One of the most shocking scandals in Northern Irish political history: originally a green-energy initiative, the Renewal Heat Incentive (RHI) or 'cash-for-ash' scheme saw Northern Ireland's government pay £1.60 for every £1 of fuel the public burned in their wood-pellet boilers, leading to widespread abuse and ultimately the collapse of the power-sharing administration at Stormont. Revealing the wild incompetence of the Northern Ireland civil service and the ineptitude and serious abuses of power by some of those at the Democratic Unionist Party (DUP), which would go on to prop up the governments of Theresa May and Boris Johnson, this scandal exposed not only some of Northern Ireland's most powerful figures but revealed problems that go to the very heart of how NI is governed.

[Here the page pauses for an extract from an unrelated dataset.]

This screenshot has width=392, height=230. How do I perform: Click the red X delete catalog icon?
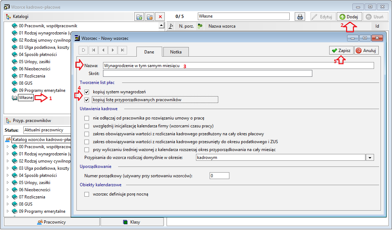(160, 17)
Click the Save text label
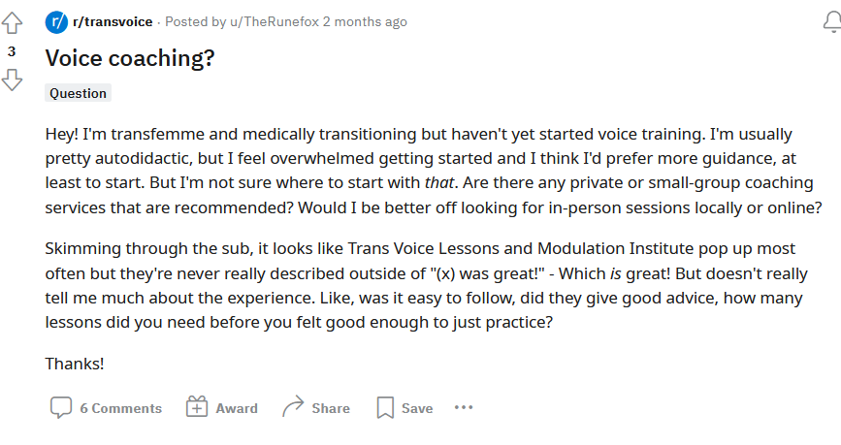The height and width of the screenshot is (445, 841). 417,408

A riveting political thriller from the journalist who covered the controversy for over two years, Burned is the inside story of the shocking scandal that brought down a government.
About the Author
Sam McBride is the Political Editor of the Belfast News Letter, one of Northern Ireland’s daily newspapers, and the Northern Ireland political editor of the i newspaper in London, having begun his career a decade ago at the Belfast Telegraph. He is a regular presence on regional and national radio and television in the UK and Ireland.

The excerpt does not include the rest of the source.